Below are records; please set down exactly the lines from the first through the one containing "You are a GUI".
─── DATASET
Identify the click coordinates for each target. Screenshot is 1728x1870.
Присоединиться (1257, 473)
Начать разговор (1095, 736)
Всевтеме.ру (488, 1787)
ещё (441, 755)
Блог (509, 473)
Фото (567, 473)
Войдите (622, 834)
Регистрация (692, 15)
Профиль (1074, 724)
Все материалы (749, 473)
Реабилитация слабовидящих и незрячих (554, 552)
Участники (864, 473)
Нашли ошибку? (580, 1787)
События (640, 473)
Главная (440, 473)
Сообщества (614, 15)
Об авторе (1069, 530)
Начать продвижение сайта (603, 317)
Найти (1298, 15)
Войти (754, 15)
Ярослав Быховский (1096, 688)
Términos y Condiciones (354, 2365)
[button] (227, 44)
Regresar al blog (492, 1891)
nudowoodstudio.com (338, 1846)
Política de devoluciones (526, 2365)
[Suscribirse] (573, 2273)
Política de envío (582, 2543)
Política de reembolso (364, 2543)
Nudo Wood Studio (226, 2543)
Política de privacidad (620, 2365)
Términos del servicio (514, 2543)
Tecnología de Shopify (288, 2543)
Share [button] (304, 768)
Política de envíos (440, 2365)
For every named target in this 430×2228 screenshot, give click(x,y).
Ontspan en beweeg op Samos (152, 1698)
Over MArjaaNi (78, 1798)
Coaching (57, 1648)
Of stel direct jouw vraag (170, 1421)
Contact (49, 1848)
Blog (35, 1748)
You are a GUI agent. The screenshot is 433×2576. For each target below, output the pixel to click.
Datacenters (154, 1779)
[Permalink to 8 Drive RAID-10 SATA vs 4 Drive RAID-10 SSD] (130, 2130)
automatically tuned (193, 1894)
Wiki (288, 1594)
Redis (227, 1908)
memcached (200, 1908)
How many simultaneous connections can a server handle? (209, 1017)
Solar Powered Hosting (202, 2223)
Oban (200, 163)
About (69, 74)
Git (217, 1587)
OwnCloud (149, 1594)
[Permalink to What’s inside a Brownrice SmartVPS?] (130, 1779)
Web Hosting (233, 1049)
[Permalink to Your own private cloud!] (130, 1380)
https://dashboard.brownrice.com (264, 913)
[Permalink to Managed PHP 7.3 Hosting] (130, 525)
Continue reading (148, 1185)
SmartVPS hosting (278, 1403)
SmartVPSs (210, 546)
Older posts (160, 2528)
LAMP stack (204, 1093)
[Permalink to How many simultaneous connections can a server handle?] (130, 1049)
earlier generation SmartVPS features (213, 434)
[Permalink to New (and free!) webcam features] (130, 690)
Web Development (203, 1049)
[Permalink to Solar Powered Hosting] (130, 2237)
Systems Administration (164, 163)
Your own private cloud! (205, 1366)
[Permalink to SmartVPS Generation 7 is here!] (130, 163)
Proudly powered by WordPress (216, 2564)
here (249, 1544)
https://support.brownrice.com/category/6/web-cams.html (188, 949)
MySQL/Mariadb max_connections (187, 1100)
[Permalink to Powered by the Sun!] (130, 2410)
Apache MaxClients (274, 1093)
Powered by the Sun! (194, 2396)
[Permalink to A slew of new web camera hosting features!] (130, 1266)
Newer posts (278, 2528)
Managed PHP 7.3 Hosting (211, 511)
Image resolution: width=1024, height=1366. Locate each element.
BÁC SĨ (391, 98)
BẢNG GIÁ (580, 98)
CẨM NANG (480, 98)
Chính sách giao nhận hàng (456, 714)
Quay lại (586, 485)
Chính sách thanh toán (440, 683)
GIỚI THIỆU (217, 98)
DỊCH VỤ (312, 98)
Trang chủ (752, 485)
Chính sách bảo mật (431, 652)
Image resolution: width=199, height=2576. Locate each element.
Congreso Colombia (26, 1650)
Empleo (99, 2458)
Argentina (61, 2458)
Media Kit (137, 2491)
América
──────
ANSWER BELOW:
Identify the click coordinates for each target. Screenshot is 1728x1870.
Присоединиться (1257, 473)
Начать разговор (1095, 736)
Всевтеме.ру (488, 1787)
ещё (441, 755)
Блог (509, 473)
Фото (567, 473)
Войдите (622, 834)
Регистрация (692, 15)
Профиль (1074, 724)
Все материалы (749, 473)
Реабилитация слабовидящих и незрячих (554, 552)
Участники (864, 473)
Нашли ошибку? (580, 1787)
События (640, 473)
Главная (440, 473)
Сообщества (614, 15)
Об авторе (1069, 530)
Начать продвижение сайта (603, 317)
Найти (1298, 15)
Войти (754, 15)
Ярослав Быховский (1096, 688)
Términos y Condiciones (354, 2365)
[button] (227, 44)
Regresar al blog (492, 1891)
nudowoodstudio.com (338, 1846)
Política de devoluciones (526, 2365)
[Suscribirse] (573, 2273)
Política de envío (582, 2543)
Política de reembolso (364, 2543)
Nudo Wood Studio (226, 2543)
Política de privacidad (620, 2365)
Términos del servicio (514, 2543)
Tecnología de Shopify (288, 2543)
Share [button] (304, 768)
Política de envíos (440, 2365)
For every named target in this 430×2228 screenshot, give click(x,y).
Ontspan en beweeg op Samos (152, 1698)
Over MArjaaNi (78, 1798)
Coaching (57, 1648)
Of stel direct jouw vraag (170, 1421)
Contact (49, 1848)
Blog (35, 1748)
You are a GUI agent. The screenshot is 433×2576. For each target below, output the pixel to click.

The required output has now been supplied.